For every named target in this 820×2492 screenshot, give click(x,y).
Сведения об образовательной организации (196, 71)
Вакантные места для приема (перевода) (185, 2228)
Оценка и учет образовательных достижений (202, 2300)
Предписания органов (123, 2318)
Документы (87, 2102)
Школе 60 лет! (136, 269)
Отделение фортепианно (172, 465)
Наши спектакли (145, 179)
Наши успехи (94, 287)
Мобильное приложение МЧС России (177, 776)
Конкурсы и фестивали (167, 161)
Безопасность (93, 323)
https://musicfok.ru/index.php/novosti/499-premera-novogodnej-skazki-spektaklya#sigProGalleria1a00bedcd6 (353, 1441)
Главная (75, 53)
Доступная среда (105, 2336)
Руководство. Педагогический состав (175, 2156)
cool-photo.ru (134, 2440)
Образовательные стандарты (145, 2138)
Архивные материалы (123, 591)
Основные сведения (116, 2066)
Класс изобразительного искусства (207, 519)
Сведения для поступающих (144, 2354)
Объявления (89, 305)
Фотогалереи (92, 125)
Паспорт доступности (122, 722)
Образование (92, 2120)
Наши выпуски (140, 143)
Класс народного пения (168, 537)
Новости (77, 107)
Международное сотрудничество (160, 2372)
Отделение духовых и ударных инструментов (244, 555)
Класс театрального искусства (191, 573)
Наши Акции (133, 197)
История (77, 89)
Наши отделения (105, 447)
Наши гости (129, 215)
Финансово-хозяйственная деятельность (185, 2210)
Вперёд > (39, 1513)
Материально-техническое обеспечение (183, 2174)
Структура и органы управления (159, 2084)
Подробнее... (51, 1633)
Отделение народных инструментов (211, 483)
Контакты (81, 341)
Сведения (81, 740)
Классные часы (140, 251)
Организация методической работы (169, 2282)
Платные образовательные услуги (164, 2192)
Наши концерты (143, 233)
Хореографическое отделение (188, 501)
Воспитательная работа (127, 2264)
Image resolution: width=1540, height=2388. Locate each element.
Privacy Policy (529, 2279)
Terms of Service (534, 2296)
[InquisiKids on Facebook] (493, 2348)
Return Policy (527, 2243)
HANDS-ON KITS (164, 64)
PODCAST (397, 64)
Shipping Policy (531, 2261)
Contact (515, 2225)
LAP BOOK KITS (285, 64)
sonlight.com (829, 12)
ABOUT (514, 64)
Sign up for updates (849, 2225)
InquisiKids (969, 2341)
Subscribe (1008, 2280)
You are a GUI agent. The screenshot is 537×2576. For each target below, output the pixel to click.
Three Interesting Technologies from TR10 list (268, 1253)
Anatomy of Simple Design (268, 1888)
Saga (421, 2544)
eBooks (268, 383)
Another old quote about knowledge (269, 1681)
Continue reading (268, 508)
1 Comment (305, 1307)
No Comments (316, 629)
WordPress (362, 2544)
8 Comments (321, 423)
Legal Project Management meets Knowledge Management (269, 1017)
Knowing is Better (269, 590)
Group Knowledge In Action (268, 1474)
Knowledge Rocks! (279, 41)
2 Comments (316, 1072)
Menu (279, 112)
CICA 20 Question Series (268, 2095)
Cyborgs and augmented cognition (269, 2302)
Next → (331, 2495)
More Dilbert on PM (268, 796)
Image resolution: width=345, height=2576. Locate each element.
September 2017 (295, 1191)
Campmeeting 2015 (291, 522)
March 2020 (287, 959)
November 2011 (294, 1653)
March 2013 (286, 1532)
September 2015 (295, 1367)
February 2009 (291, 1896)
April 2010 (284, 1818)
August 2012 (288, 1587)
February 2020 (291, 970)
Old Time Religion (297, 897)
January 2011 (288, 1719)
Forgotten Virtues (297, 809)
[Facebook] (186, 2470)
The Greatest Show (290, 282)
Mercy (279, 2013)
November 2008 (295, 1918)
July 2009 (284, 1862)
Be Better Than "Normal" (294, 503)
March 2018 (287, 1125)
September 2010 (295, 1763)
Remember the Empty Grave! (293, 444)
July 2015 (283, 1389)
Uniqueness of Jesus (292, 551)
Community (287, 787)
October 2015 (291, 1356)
==*==
> [AIM OF THE TASK]:
Could the entire listing be repeated exactly as written?

> [SOLUTION TO THIS TASK]:
For every named target in this 820×2492 screenshot, give click(x,y).
Сведения об образовательной организации (196, 71)
Вакантные места для приема (перевода) (185, 2228)
Оценка и учет образовательных достижений (202, 2300)
Предписания органов (123, 2318)
Документы (87, 2102)
Школе 60 лет! (136, 269)
Отделение фортепианно (172, 465)
Наши спектакли (145, 179)
Наши успехи (94, 287)
Мобильное приложение МЧС России (177, 776)
Конкурсы и фестивали (167, 161)
Безопасность (93, 323)
https://musicfok.ru/index.php/novosti/499-premera-novogodnej-skazki-spektaklya#sigProGalleria1a00bedcd6 (353, 1441)
Главная (75, 53)
Доступная среда (105, 2336)
Руководство. Педагогический состав (175, 2156)
cool-photo.ru (134, 2440)
Образовательные стандарты (145, 2138)
Архивные материалы (123, 591)
Основные сведения (116, 2066)
Класс изобразительного искусства (207, 519)
Сведения для поступающих (144, 2354)
Объявления (89, 305)
Фотогалереи (92, 125)
Паспорт доступности (122, 722)
Образование (92, 2120)
Наши выпуски (140, 143)
Класс народного пения (168, 537)
Новости (77, 107)
Международное сотрудничество (160, 2372)
Отделение духовых и ударных инструментов (244, 555)
Класс театрального искусства (191, 573)
Наши Акции (133, 197)
История (77, 89)
Наши отделения (105, 447)
Наши гости (129, 215)
Финансово-хозяйственная деятельность (185, 2210)
Вперёд > (39, 1513)
Материально-техническое обеспечение (183, 2174)
Структура и органы управления (159, 2084)
Подробнее... (51, 1633)
Отделение народных инструментов (211, 483)
Контакты (81, 341)
Сведения (81, 740)
Классные часы (140, 251)
Организация методической работы (169, 2282)
Платные образовательные услуги (164, 2192)
Наши концерты (143, 233)
Хореографическое отделение (188, 501)
Воспитательная работа (127, 2264)
Image resolution: width=1540, height=2388. Locate each element.
Privacy Policy (529, 2279)
Terms of Service (534, 2296)
[InquisiKids on Facebook] (493, 2348)
Return Policy (527, 2243)
HANDS-ON KITS (164, 64)
PODCAST (397, 64)
Shipping Policy (531, 2261)
Contact (515, 2225)
LAP BOOK KITS (285, 64)
sonlight.com (829, 12)
ABOUT (514, 64)
Sign up for updates (849, 2225)
InquisiKids (969, 2341)
Subscribe (1008, 2280)
You are a GUI agent. The screenshot is 537×2576. For each target below, output the pixel to click.
Three Interesting Technologies from TR10 list (268, 1253)
Anatomy of Simple Design (268, 1888)
Saga (421, 2544)
eBooks (268, 383)
Another old quote about knowledge (269, 1681)
Continue reading (268, 508)
1 Comment (305, 1307)
No Comments (316, 629)
WordPress (362, 2544)
8 Comments (321, 423)
Legal Project Management meets Knowledge Management (269, 1017)
Knowing is Better (269, 590)
Group Knowledge In Action (268, 1474)
Knowledge Rocks! (279, 41)
2 Comments (316, 1072)
Menu (279, 112)
CICA 20 Question Series (268, 2095)
Cyborgs and augmented cognition (269, 2302)
Next → (331, 2495)
More Dilbert on PM (268, 796)
Image resolution: width=345, height=2576. Locate each element.
September 2017 (295, 1191)
Campmeeting 2015 (291, 522)
March 2020 (287, 959)
November 2011 (294, 1653)
March 2013 (286, 1532)
September 2015 (295, 1367)
February 2009 (291, 1896)
April 2010 (284, 1818)
August 2012 (288, 1587)
February 2020 (291, 970)
Old Time Religion (297, 897)
January 2011 (288, 1719)
Forgotten Virtues (297, 809)
[Facebook] (186, 2470)
The Greatest Show (290, 282)
Mercy (279, 2013)
November 2008 (295, 1918)
July 2009 (284, 1862)
Be Better Than "Normal" (294, 503)
March 2018 (287, 1125)
September 2010 (295, 1763)
Remember the Empty Grave! (293, 444)
July 2015 (283, 1389)
Uniqueness of Jesus (292, 551)
Community (287, 787)
October 2015 (291, 1356)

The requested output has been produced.